● **PASSAGE**

────────────────────────────────────────

Generative Lexicon Theory

The focus of research in Generative Lexicon Theory is on the computational and cognitive modelling of natural language meaning. More specifically, the investigation is in how words and their meanings combine to make meaningful texts. This research has focused on developing a lexically oriented theory of semantics, based on a methodology making use of formal and computational semantics. That is, we are looking at how word meaning in natural language might be characterized both formally and computationally, in order to account for both the subtle use of words in different sentences, as well as the creative use of words in novel contexts. One of the major goals in our current research, therefore, is to study polysemy, ambiguity, and sense shifting phenomena in different languages.

PI: James Pustejovsky

TimeML: Temporal Markup Language

TimeML is a robust specification language for events and temporal expressions in natural language. It is designed to address four problems in event and temporal expression markup. TimeML has been developed in the context of three AQUAINT workshops and projects. The 2002 TERQAS workshop set out to enhance natural language question answering systems to answer temporally-based questions about the events and entities in news articles. The first version of TimeML was defined and the TimeBank corpus was created as an illustration. TANGO was a follow-up workshop in which a graphical annotation tool was developed. Currently, the TARSQI project develops algorithms that tag events and time expressions in NL texts and temporally anchor and order the events.

PI: James Pustejovsky

TARSQI Toolkit: Temporal Parsing and Reasoning in Language

The TARSQI Project allows developers and analysts to sort and organize information in NL texts based on their temporal characteristics. Specifically, we will develop algorithms that tag mentions of events in NL texts, tag time expressions and normalize them, and temporally anchor and order the events. We will also develop temporal reasoning algorithms that operate on the resulting event-time graphs for each document. These temporal reasoning algorithms will include a graph query capability, that will, for example, find when a particular event occurs, or which events occur in a time period. They will also include a temporal closure algorithm that will allow more complete coverage of queries (by using the transitivity of temporal precedence and inclusion relationships to insert additional links into the graph), and a timelining algorithm that provides chronological views at various granularities of an event graph as a whole or a region of it. We will also develop a capability to compare event graphs across documents. Finally, we will develop a model of the typical durations of various kinds of events.

PI: James Pustejovsky


Spatiotemporal Reasoning

The goals of this research are to further the representational and algorithmic support for spatio-temporal reasoning from natural language text in the service of practical applications. One such task is tracking the movements of individuals; providing automated support for such a task can be vital for national security. To create such technological support, we propose to use lexical resources to integrate two existing annotation schemes, creating an entirely new representation that captures, in a fine-grained manner, the movement of individuals through spatial and temporal locations. This integrated representation will be extracted automatically from natural language documents using symbolic and machine learning methods.

────────────────────────────────────────

● **REQUIRED WORK**
Name the corpus that the research overview above says was created to illustrate the first version of TimeML.

● **EXTRACTED INFORMATION**
────────────────────────────────────────

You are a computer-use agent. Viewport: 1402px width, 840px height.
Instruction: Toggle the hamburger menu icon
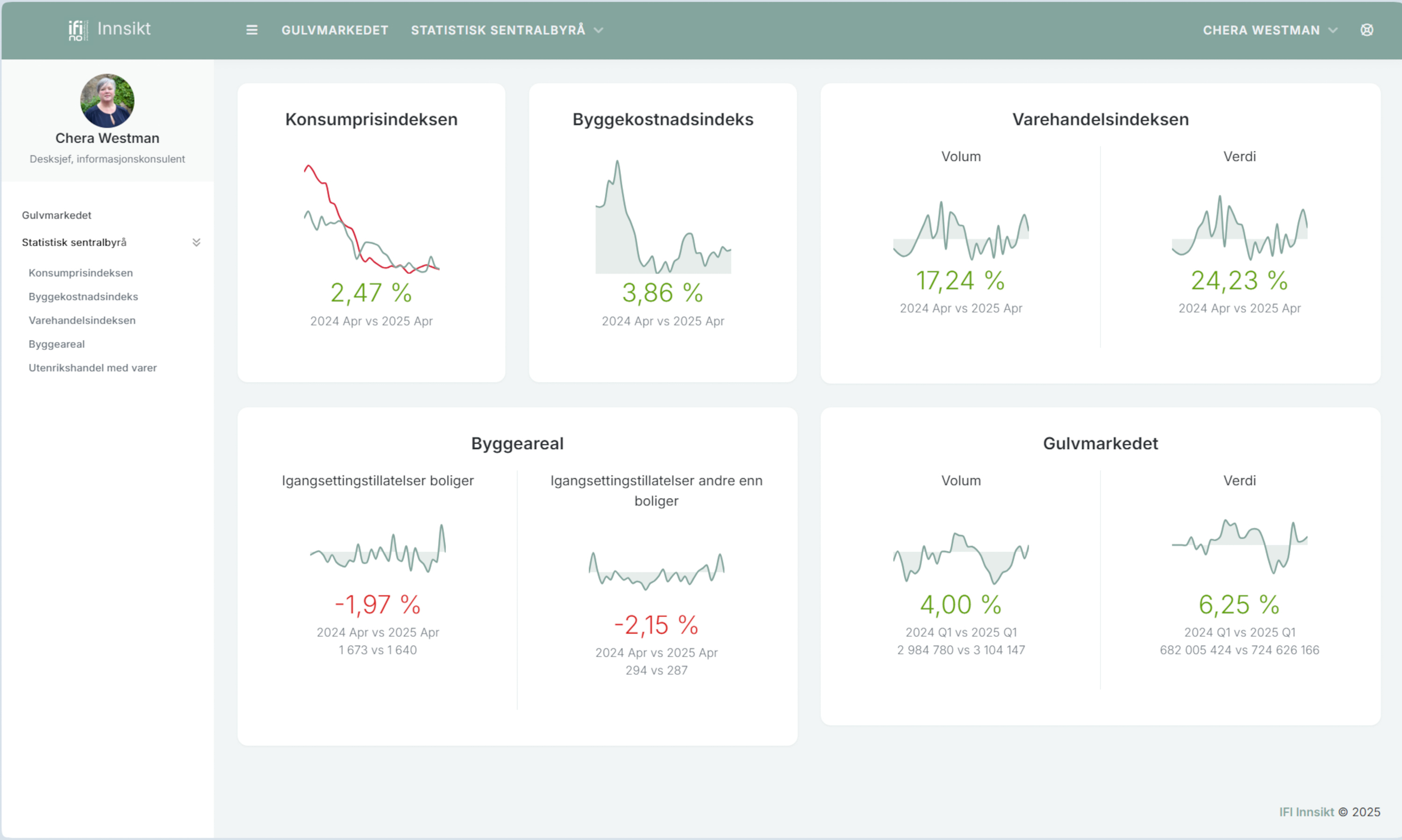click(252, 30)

────────────────────────────────────────

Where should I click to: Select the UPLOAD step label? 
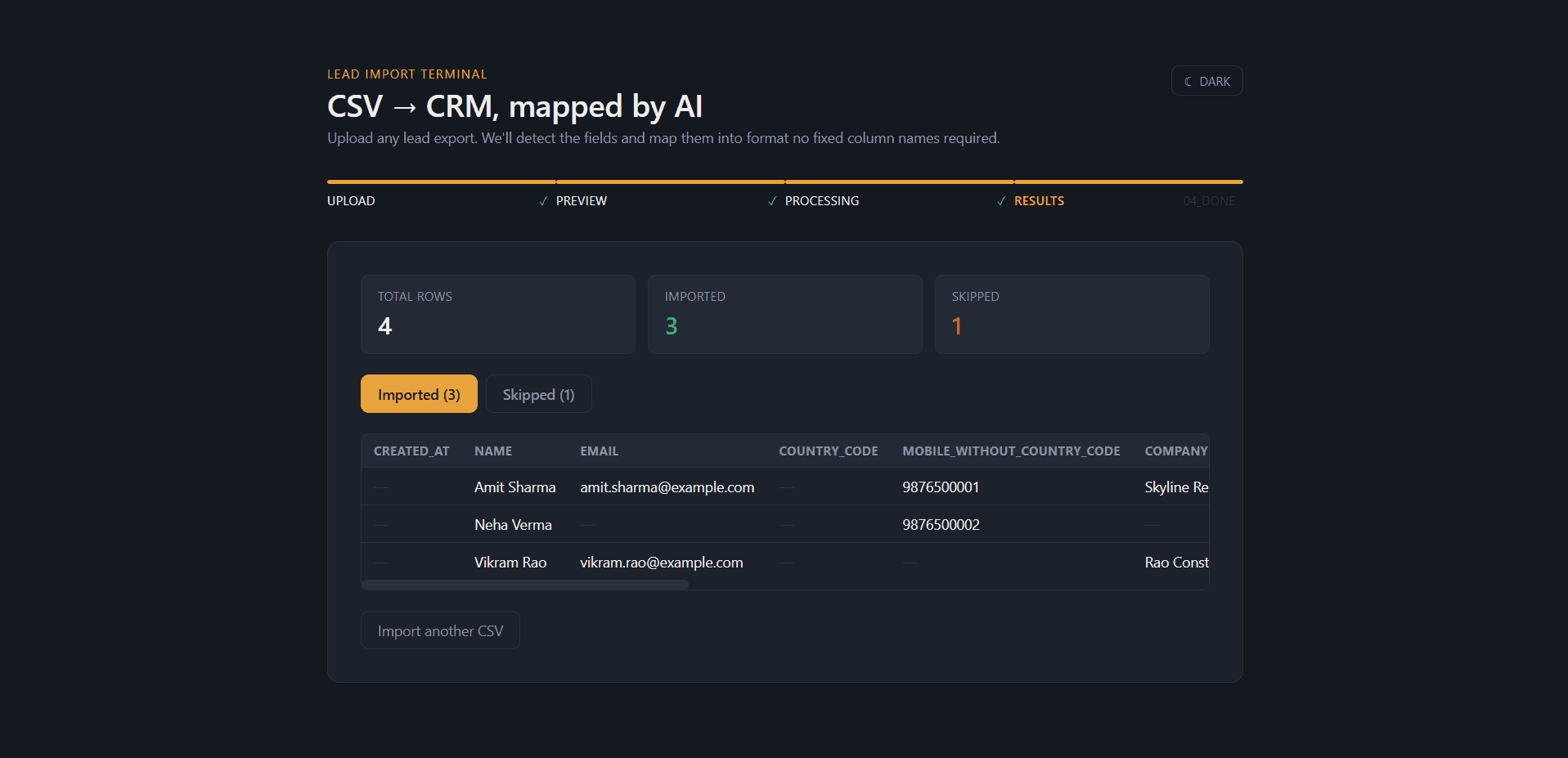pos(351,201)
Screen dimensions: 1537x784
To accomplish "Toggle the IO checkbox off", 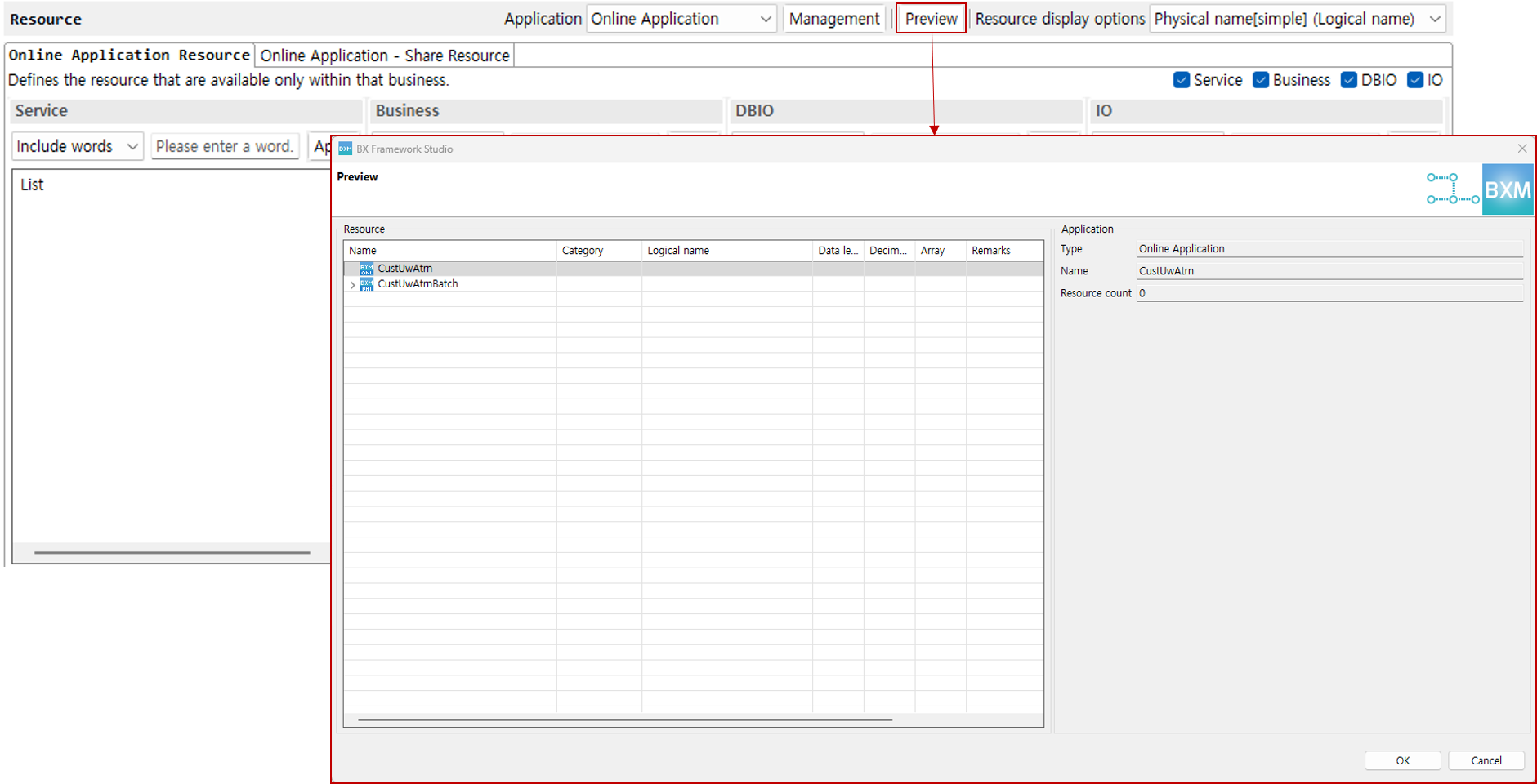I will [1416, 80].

────────────────────────────────────────

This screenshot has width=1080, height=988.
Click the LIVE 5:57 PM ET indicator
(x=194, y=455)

────────────────────────────────────────

● **RESPONSE TO THE TASK**
The TimeBank corpus.